Possessed or Possessor?

Thursday, 22 April

I put up a good fight, but I was spectacularly defeated in the end.

By the end of Tuesday afternoon, my theory that Jesus was possessed by the Holy Spirit lay in ruins, shot to pieces by Leonard’s counter-attack. Unsurprisingly, Leonard’s explanation of the relationship that existed between Jesus and the Holy Spirit was entirely to the contrary of my spirit-possession model; Leonard believes that Jesus was the dominant, controlling force in the relationship and that Jesus had possession of the Holy Spirit in the same way that the magicians of antiquity had possession of their magically-acquired spirits. 
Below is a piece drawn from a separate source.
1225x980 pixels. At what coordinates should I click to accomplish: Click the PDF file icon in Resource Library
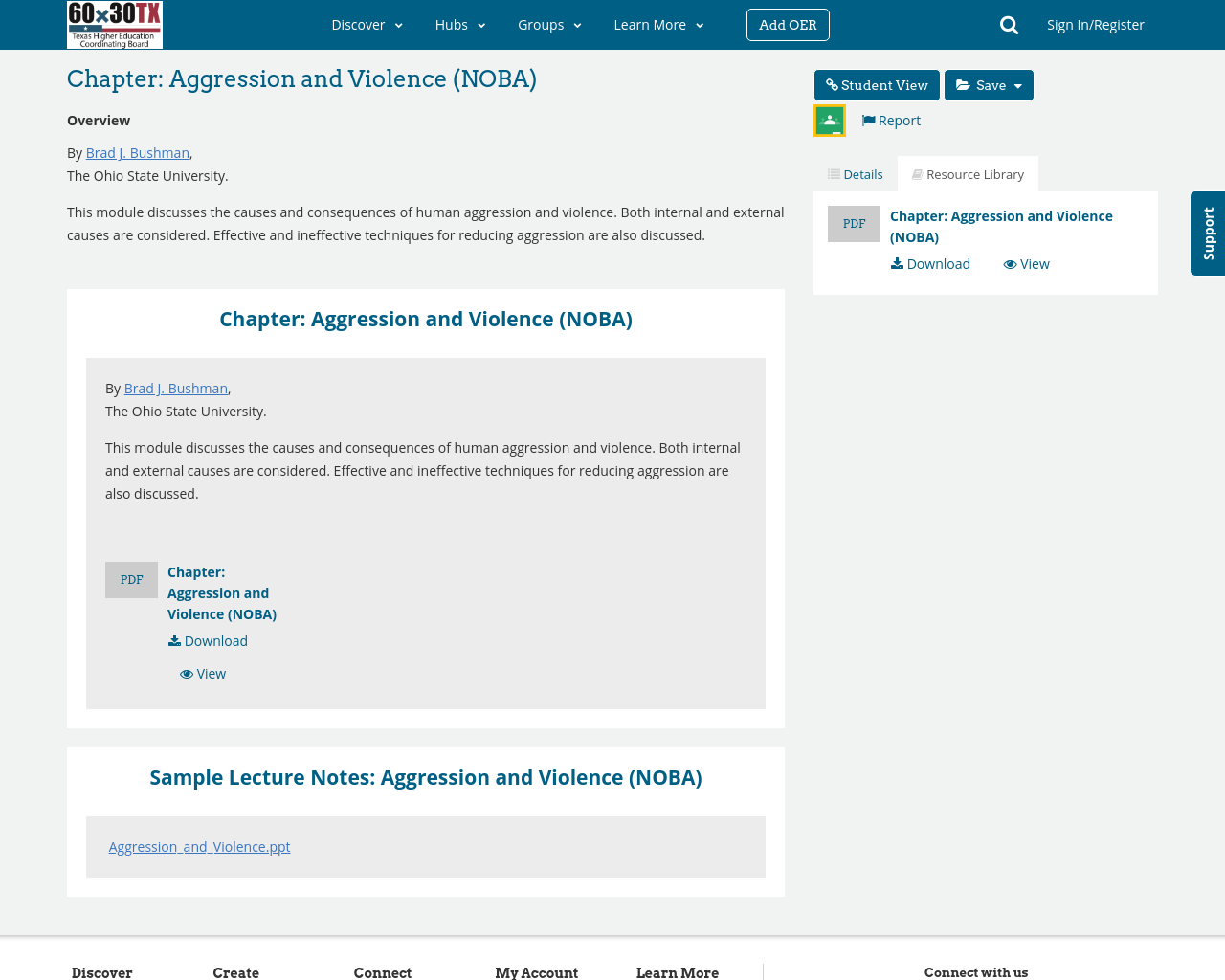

He began his counter-hypothesis by pointing out that the Gospel writers reveal that Jesus was able to transfer his miracle-working powers to his twelve disciples (and to a further seventy-two disciples in the Gospel of Luke) in order to grant them the ability to cast out demons, heal the sick and raise the dead, therefore the power source that enabled Jesus to perform miracles could not have been exclusive to Jesus alone and it could be transmitted to others at will. Furthermore Leonard said that Jesus and the disciples are capable of summoning these powers entirely at will and whenever a miracle is required and this contradicts the standard model of possession in which it is the possessing spirit that dictates at what time and to whom a possession episode will manifest itself.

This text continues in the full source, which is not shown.